• _Record excerpts_:
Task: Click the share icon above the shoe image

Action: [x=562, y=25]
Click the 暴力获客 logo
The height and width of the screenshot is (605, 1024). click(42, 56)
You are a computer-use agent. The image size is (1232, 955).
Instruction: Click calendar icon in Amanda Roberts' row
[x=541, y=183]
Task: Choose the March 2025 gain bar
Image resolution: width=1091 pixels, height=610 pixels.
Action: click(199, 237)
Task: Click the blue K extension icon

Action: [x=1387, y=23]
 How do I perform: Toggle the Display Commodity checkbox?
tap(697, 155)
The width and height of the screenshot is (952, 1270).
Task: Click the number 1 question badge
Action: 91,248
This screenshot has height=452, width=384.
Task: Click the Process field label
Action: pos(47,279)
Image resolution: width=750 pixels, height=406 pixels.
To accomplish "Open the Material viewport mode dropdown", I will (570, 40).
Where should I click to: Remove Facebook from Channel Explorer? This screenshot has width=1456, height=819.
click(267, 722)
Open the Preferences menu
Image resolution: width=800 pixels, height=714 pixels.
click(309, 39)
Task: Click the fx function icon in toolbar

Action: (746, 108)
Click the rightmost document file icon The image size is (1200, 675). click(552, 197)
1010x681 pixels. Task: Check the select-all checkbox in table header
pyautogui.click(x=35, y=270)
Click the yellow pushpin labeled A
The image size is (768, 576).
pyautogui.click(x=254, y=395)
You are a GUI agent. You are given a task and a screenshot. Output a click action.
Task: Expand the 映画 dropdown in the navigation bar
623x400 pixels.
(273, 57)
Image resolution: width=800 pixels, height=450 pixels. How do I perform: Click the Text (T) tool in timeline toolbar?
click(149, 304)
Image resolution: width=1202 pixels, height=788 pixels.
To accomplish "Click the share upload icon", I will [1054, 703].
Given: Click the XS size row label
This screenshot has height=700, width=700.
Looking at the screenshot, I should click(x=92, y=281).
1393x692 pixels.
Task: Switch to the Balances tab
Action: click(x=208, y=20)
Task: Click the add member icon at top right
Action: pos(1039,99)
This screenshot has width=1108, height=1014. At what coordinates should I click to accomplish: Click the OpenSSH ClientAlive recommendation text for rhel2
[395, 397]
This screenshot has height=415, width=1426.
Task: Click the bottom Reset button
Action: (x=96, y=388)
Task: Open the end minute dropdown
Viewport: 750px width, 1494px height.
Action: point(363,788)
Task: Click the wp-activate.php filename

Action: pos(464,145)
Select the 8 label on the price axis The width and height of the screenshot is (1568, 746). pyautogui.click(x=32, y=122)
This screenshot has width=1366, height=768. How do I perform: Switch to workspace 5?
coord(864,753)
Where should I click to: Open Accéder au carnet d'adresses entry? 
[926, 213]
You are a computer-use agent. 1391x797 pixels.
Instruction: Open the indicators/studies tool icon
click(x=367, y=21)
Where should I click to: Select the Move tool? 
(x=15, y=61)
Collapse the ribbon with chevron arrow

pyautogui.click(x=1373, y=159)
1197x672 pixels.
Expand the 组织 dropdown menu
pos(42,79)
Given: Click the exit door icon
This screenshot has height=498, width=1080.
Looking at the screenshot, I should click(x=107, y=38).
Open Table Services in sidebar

• _Your goal_: Filter the listing above and copy out, in full, each line that contains the word "accomplish".

• _Solution_:
To accomplish "Open the Material viewport mode dropdown", I will (570, 40).
To accomplish "Click the share upload icon", I will [1054, 703].
This screenshot has width=1108, height=1014. At what coordinates should I click to accomplish: Click the OpenSSH ClientAlive recommendation text for rhel2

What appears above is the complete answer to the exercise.